In vitro activity: b-AP15 inhibits the activity of two 19S regulatory-particle-associated deubiquitinases, ubiquitin C-terminal hydrolase 5 (UCHL5) and ubiquitin-specific peptidase 14 (USP14), resulting in accumulation of polyubiquitin. b-AP15 results in a dose-dependent accumulation of the UbG76V-YFP reporter with IC50 of 0.8 μM, indicating impaired proteasome degradation. b-AP15 (1 μM) results in rapid accumulation of polyubiquitinated proteins in human colon carcinoma HCT-116 cells. b-AP15 (2.2 μM) increases the amounts of the cyclin-dependent kinases CDKN1A and CDKNIB and the tumor suppressor TP53 in a dose-dependent manner without altering the amounts of ornithine decarboxylase 1 (ODC1) in HCT-116 cells. b-AP15 (1 μM) results in G2/M phase cell-cycle arrest in HCT-116 cells, consistent with the accumulation of cell-cycle inhibitors. b-AP15 treatment increases the number of hypodiploid cells and is associated with increased amounts of apoptotic markers, including activated caspase-3, caspase-cleaved poly-ADP ribose polymerase (PARP) and cytokeratin-18 (CK18). b-AP15 is more toxic to HCT-116 cells as compared to immortalized epithelial cells (hTERT-RPE1) or peripheral blood mononuclear cells. b-AP15 inhibits deubiquitinating activity using a variety of substrates, including Ub-AMC, Ub-GFP22, ubiquitinated p53-binding protein homolog (HDM2), and K48- and K63-linked ubiquitin tetramer chains. b-AP15 is an inhibitor of the UPS that induced cell death via induction of the lysosomal apoptosis pathway in a cathepsin-D dependent manner. b-AP15 elicits characteristic UPS defects including the accumulation of ubiquitin conjugates and cell cycle inhibitors such as p21, p27 and the tumor suppressor p53. b-AP15 inhibits the deubiquitinase activity of both cysteine DUBs, with USP14 being slightly more sensitive than UCHL5. b-AP15 induces apoptosis in cells over-expressing the anti-apoptotic Bcl-2 protein and in cells lacking the p53 gene. b-AP15 (1 μM) inhibits ATP-induced IL-1β release from LPS-primed peritoneal macrophages. b-AP15 (1 μM) reduces the levels of cell death induced by nigericin treatment in THP-1 cells. b-AP15 (1 μM) significantly reduces the numbers of ASC specks formed after nigericin treatment in LPS-primed THP-1 cells.

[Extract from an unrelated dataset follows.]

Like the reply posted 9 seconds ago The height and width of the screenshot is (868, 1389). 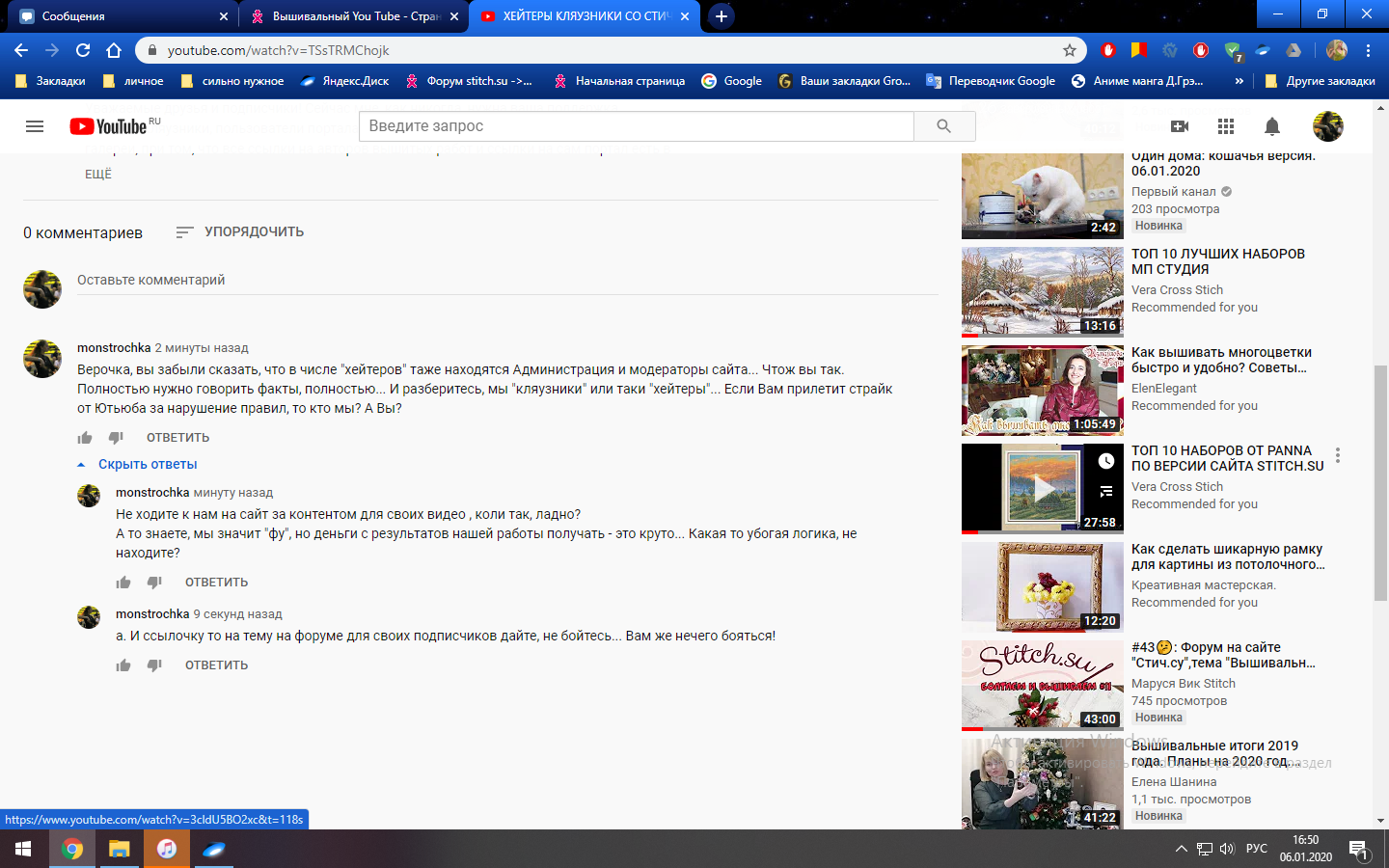(x=123, y=665)
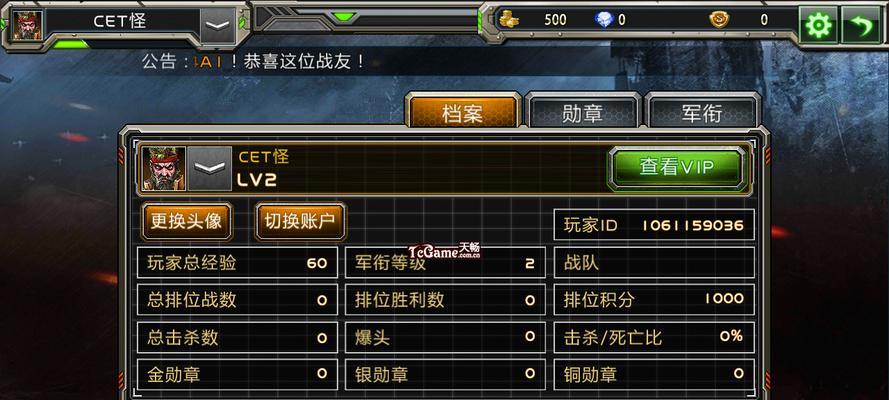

Kinase Assay: For deubiquitinase inhibition assays, 19S regulatory particle (5 nM), 26S (5 nM) UCH-L1 (5 nM), UCH-L3 (0.3 nM), USP2_CD (5 nM) USP7_CD (5 nM) USP8_CD (5 nM) or BAP1 (5 nM) is incubated with DMSO or b-AP15 and monitored the cleavage of ubiquitin-AMC (1,000 nM) using a Wallac VICTOR Multilabel counter or a Tecan Infinite M1000 equipped with 380 nm excitation and 460 nm emission filters.

Cell Assay: NSC 687852 blocked deubiquitylating activity of USP14 and UCHL5 selectively without inhibiting proteasome activity. NSC 687852 decreased viability in multiple myeloma (MM) cell lines and patient MM cells, inhibited MM cell proliferation even in the presence of bone marrow stroma cells, and overcomed bortezomib resistance. Anti-MM activity of NSC 687852 was associated with growth arrest through downregulating CDC2, CDC25C, and cyclin B1, as well as induction of caspase-dependent apoptosis and activation of unfolded protein response.

Nat Med. 2011 Nov 6;17(12):1636-40; Int J Biochem Cell Biol. 2012 Nov;44(11):1729-38.